Problem details >> Copy the lines below word for word, leaving out the pictures.

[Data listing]
···
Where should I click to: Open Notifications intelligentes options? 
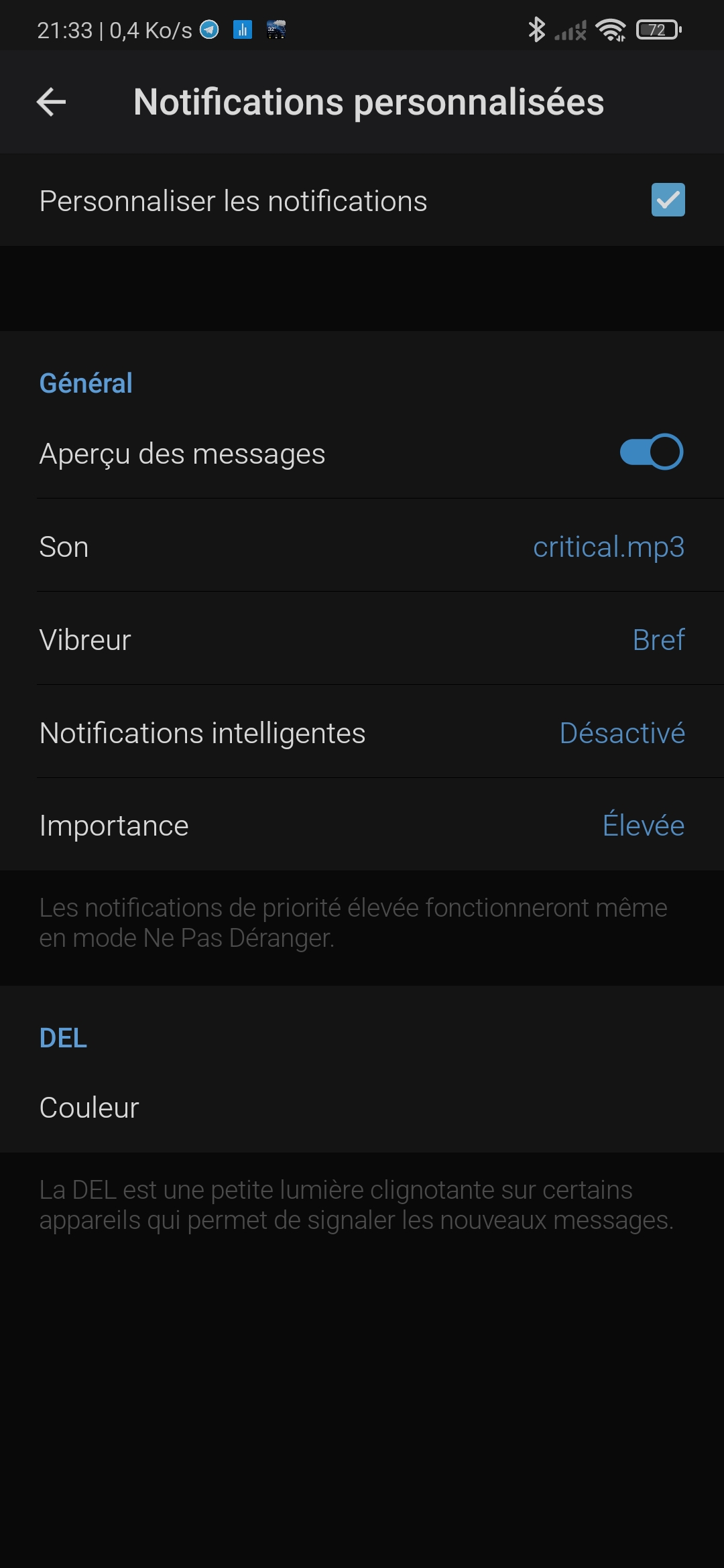point(362,732)
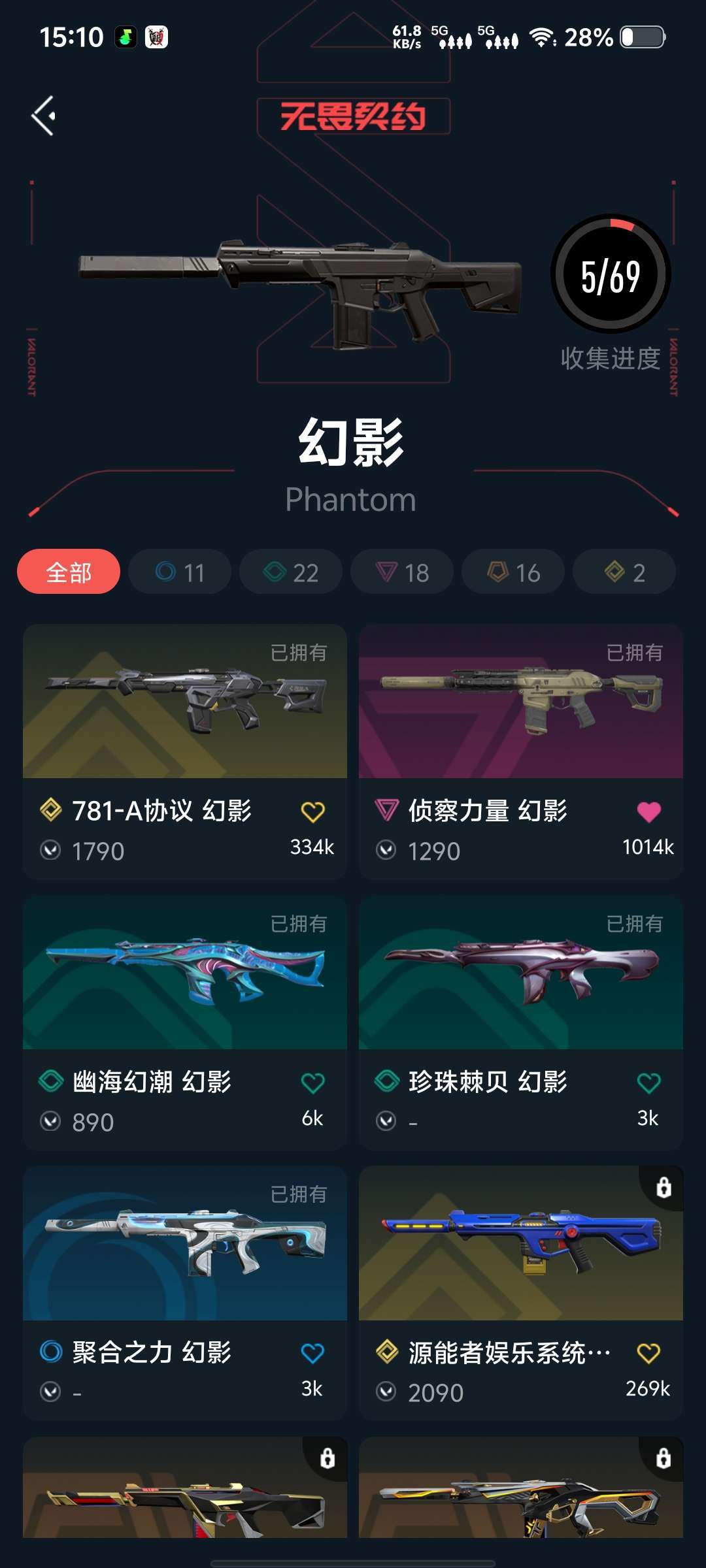Open the 侦察力量 幻影 skin card
The height and width of the screenshot is (1568, 706).
[521, 752]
···
Complete output >>
Where should I click to: Open Notifications intelligentes options? 
point(362,732)
Open the 侦察力量 幻影 skin card
The height and width of the screenshot is (1568, 706).
[521, 752]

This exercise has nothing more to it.